Ireland risks sending a dangerous message to its innovators: Charlatans win
In Ireland risks sending a dangerous message to its innovators John Kennedy makes good points and Willie Donnelly says the right things; research and commercialisation should be supported and innovators should be given honest chances to succeed with reasonable reward.
What’s not right were the practices of the TSSG and how a few benefited from the sale of FeedHenry.
We can support the principles, processes, and policies of research and commercialisation while criticising specific bad actors who abuse the system and the thousands of people across Ireland involved in it.
I’m not chopping down tall poppies. I’m pointing out the rampant weeds that choke innovation. Good innovators will be further enabled when charlatans are called out. There is no upside to allowing charlatans to continue for the sake of a good story.
After 14 years a few key people at the TSSG have got rich from FeedHenry while the TSSG is as unsustainable as it ever was. The hundreds of people at the TSSG will continue to fight for funding every year. We’ve got good at it in Ireland as John Kennedy mentions. In my mind, outside of basic research, being good at proposal writing is a lot like being good at getting venture capitalist money; you’re going into debt and it’s not success but a tool to achieve your goals. Eventually you have to return financial results or kill the project.

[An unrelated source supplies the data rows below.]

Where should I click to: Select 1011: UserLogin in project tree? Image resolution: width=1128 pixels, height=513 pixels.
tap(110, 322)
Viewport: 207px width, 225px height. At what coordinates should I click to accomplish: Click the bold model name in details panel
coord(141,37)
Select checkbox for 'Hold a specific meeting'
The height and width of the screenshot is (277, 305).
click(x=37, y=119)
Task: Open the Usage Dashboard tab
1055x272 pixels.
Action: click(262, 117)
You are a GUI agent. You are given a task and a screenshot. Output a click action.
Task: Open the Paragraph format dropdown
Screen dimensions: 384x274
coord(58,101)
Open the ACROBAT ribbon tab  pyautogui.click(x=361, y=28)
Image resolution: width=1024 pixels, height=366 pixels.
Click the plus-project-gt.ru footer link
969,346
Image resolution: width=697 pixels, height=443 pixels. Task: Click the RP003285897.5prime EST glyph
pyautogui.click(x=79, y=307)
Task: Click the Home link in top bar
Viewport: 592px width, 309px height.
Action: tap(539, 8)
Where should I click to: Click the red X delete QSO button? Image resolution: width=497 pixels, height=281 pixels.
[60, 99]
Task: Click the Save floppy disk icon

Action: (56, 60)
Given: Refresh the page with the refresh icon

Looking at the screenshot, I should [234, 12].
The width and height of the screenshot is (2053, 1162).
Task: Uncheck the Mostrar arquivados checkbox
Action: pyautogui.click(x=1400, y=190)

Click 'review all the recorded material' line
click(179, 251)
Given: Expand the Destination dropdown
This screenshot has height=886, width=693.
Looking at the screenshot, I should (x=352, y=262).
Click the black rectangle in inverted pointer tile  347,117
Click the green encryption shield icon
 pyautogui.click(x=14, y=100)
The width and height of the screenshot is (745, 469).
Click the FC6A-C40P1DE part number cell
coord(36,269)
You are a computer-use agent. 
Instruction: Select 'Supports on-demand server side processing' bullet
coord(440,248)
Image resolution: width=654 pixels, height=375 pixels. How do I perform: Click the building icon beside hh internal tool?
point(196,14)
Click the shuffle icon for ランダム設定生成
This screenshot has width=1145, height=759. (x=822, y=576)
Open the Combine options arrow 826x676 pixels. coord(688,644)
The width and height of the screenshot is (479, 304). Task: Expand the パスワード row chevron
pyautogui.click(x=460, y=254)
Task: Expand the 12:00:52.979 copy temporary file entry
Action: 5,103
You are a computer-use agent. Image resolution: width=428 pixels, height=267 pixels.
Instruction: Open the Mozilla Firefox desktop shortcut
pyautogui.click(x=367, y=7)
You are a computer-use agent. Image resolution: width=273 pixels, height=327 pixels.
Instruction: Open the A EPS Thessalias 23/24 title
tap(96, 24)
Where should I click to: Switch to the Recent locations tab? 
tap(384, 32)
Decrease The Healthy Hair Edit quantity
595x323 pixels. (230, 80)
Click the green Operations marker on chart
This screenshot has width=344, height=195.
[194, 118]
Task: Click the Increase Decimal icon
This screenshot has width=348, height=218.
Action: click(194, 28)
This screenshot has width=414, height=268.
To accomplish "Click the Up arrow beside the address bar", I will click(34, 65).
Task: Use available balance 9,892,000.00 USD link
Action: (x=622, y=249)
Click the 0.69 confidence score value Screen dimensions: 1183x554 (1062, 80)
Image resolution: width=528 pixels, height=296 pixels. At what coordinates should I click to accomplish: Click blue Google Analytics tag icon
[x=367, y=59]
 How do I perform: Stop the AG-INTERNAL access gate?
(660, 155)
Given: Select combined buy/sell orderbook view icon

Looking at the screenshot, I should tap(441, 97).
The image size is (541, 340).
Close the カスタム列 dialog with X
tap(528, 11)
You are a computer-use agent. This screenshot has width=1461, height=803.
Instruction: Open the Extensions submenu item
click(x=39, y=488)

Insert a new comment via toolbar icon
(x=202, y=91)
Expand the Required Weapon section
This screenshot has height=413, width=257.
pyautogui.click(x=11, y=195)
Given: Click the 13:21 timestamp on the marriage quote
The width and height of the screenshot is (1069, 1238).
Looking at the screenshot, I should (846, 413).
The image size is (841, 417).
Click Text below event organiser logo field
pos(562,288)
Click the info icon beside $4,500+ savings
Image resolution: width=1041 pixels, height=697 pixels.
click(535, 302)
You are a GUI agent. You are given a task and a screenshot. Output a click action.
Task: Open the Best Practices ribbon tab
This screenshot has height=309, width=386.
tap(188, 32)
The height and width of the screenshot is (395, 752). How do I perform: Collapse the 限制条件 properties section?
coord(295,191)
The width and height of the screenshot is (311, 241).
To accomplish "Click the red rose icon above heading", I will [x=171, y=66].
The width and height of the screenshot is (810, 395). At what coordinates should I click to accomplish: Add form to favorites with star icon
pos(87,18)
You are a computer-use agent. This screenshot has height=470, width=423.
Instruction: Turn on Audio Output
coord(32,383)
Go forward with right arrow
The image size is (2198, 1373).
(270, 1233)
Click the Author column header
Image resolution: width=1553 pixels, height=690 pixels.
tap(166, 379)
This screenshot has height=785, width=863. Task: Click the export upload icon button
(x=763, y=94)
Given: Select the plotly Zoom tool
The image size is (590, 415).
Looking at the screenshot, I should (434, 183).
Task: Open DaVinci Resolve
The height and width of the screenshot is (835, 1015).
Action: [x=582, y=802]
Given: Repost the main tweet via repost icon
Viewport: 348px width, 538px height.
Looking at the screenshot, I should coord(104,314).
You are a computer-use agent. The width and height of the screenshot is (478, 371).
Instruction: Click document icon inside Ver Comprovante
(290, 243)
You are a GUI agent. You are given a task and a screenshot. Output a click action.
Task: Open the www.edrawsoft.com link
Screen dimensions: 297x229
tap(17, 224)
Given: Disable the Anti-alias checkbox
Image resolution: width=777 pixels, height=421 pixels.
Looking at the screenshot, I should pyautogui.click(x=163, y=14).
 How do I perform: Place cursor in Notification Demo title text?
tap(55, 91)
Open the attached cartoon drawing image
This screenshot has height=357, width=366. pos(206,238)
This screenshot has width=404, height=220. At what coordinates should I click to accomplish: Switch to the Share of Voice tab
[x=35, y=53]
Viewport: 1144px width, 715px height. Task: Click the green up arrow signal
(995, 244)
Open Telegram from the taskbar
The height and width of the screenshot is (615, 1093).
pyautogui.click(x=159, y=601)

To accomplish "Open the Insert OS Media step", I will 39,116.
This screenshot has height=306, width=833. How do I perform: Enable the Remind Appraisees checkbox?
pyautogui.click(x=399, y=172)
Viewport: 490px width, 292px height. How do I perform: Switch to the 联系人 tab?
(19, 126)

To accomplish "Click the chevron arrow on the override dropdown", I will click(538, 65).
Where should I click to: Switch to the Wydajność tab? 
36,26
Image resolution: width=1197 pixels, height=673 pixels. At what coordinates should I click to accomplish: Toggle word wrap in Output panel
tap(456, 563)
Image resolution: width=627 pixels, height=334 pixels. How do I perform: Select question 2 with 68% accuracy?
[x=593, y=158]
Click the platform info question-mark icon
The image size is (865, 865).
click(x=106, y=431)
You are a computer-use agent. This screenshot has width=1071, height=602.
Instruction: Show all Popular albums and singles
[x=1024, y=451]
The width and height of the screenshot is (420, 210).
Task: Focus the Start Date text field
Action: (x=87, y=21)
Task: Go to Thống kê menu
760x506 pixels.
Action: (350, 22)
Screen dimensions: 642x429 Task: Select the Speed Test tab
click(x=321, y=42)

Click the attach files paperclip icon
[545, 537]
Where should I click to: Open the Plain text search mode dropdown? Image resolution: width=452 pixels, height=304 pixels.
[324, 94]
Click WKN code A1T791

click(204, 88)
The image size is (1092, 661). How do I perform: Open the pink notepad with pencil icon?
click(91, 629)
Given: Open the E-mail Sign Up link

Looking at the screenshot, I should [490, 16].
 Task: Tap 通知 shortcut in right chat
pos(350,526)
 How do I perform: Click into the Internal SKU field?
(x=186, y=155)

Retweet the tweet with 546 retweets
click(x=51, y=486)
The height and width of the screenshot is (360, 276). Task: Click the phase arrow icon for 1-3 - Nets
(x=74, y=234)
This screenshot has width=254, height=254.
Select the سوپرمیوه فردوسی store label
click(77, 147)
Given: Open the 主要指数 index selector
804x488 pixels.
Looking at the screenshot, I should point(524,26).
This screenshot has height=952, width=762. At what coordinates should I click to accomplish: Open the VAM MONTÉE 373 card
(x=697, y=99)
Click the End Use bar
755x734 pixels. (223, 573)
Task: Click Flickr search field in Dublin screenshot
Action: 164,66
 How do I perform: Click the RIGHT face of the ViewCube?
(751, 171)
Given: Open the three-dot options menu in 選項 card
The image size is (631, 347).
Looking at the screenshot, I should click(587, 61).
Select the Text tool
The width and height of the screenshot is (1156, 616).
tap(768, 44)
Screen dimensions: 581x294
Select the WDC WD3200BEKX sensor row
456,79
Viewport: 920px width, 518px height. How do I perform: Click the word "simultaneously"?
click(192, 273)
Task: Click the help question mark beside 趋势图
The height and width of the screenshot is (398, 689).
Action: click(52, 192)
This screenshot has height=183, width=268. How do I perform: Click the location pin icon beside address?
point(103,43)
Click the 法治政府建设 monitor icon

After 14 years the TSSG is not Stanford or MIT, it’s not Trinity either. There is little to no stream of revenue coming from the commercial world, no lucrative patents to bank on, and the most successful (by numbers only) commercialisation returned a once-off €1.3m to WIT while taking out intellectual property generated over 5 years.
€1.3m sounds like a lot but that supports just 21 researchers on a salary of €60,000 (about what I was earning when I left the TSSG) for one year, and that’s just basic salary. You still have to fund the benefits of buildings, computers, heating, infrastructure, travel, etc.
More importantly one person, Willie Donnelly, gained almost as much as the public college he is the president of did. Did Willie Donnelly create FeedHenry? I can name over 75 people involved in FeedHenry. Did Willie Donnelly contribute “science whizz” to FeedHenry? Not that I can tell.
I can point out how Cathal McGloin, not from the TSSG, took it from early spin-out to acquisition in a few short years. I’m quite fine with a business person smartly working a nugget into a success. Jobs have been created, commercial investment brought into the area.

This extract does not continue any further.